**Document excerpt:**
────────────────

MATHEMATICS

A. L. TEPTIN

ON THE BEHAVIOR OF THE GREEN FUNCTION OF A MULTIPOINT LINEAR DIFFERENCE BOUNDARY-VALUE PROBLEM

(Presented by Academician S. L. Sobolev on 26 V 1962)

In recent years a number of reports at the Izhevsk Mathematical Seminar were devoted to the question of the behavior of the Green function of certain boundary-value problems for differential and difference equations. Knowing the behavior of the Green function for the corresponding linear boundary-value problem, one can establish theorems of the type of S. A. Chaplygin’s theorem on differential inequalities \((^1)\). Linear theorems, in turn, make it possible to obtain, for certain nonlinear boundary-value problems, existence theorems and estimates of solutions, if one uses the general ideas of the works \((^2,{}^3)\).

In the works \((^4,{}^5)\) the question of the sign of the Green function of a two-point boundary-value problem for a second-order difference equation was considered.

────────────────

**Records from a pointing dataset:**

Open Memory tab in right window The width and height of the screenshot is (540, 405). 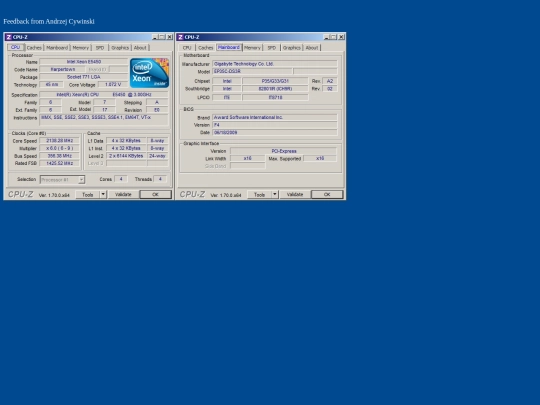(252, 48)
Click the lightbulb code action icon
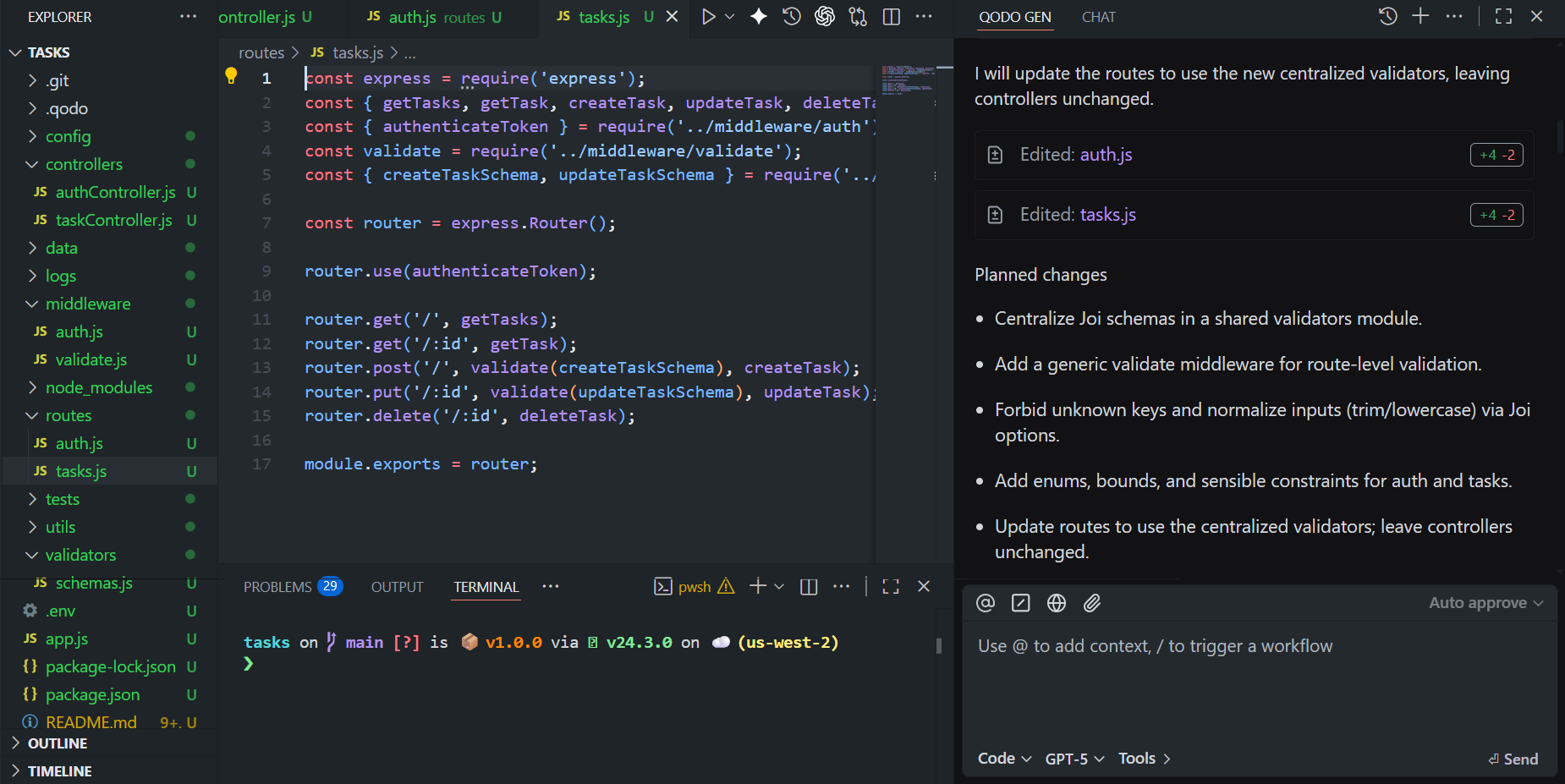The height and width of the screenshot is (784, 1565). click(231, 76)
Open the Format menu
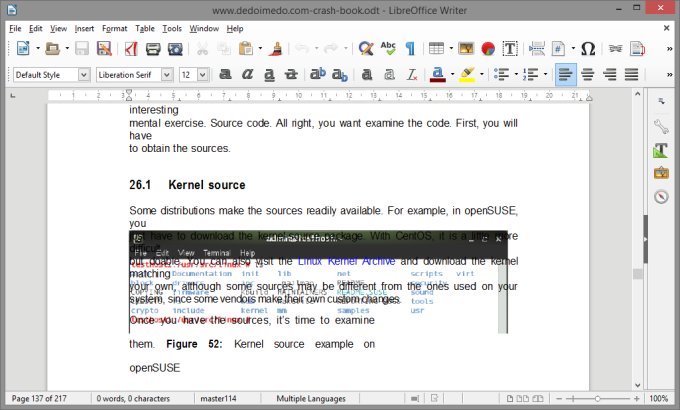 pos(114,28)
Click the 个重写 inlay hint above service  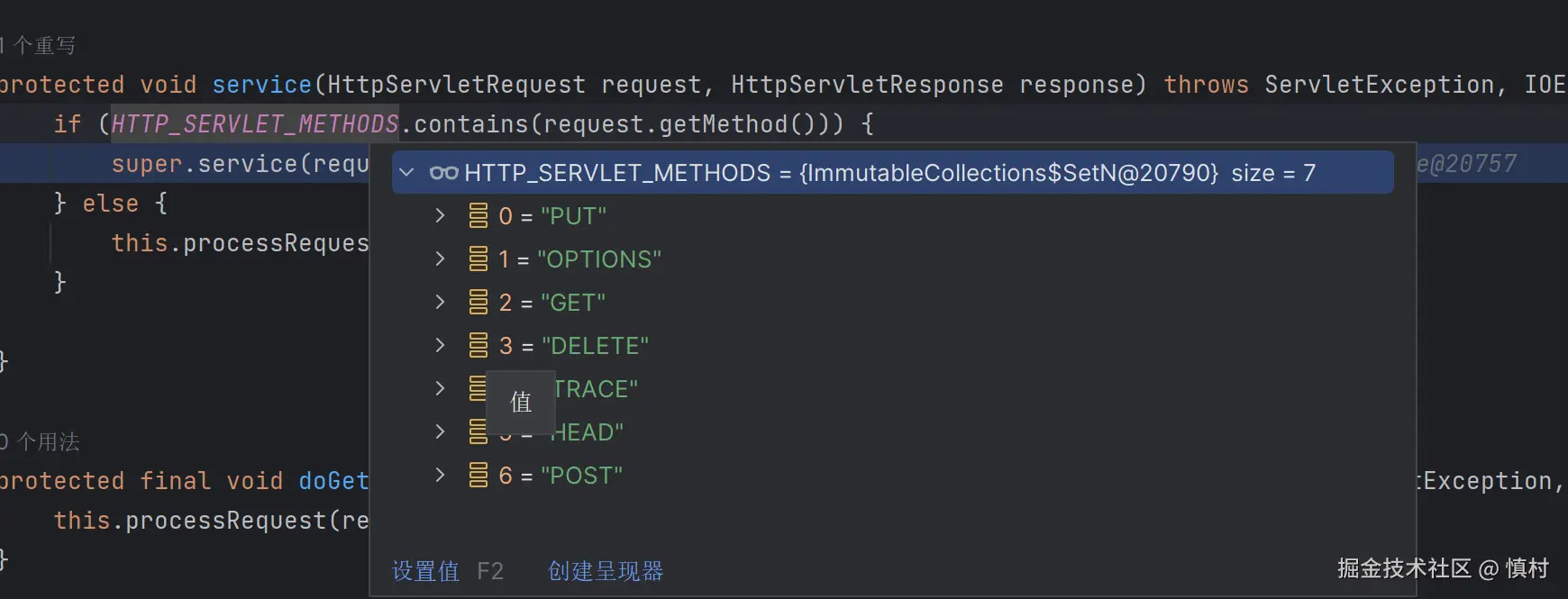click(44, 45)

────────────────

**What you will do:**
(A) Answer these questions from the Green function paper:
(i) Which academician presented the paper?
(ii) At which seminar were the reports on the behavior of the Green function given?
(iii) What order of difference equation did the works \((^4,{}^5)\) address?
(B) Reproduce the portion of the Green function paper starting with "A. L. TEPTIN" and going on through "on 26 V 1962)".
(C) For each statement, indicate whether it agrees with the Green function paper. Answer yes or no and quote the words that decide it.
(i) The seminar reports dealt with boundary-value problems for differential equations only.
(ii) The works \((^4,{}^5)\) examined the sign of the Green function of a two-point boundary-value problem.
(iii) Linear theorems can yield existence theorems for certain nonlinear boundary-value problems.

**Answers for the exercise:**
(A)
(i) S. L. Sobolev
(ii) The Izhevsk Mathematical Seminar
(iii) Second-order

(B)
A. L. TEPTIN

ON THE BEHAVIOR OF THE GREEN FUNCTION OF A MULTIPOINT LINEAR DIFFERENCE BOUNDARY-VALUE PROBLEM

(Presented by Academician S. L. Sobolev on 26 V 1962)

(C)
(i) No: "for differential and difference equations"
(ii) Yes: "the question of the sign of the Green function of a two-point boundary-value problem for a second-order difference equation was considered"
(iii) Yes: "Linear theorems, in turn, make it possible to obtain, for certain nonlinear boundary-value problems, existence theorems and estimates of solutions"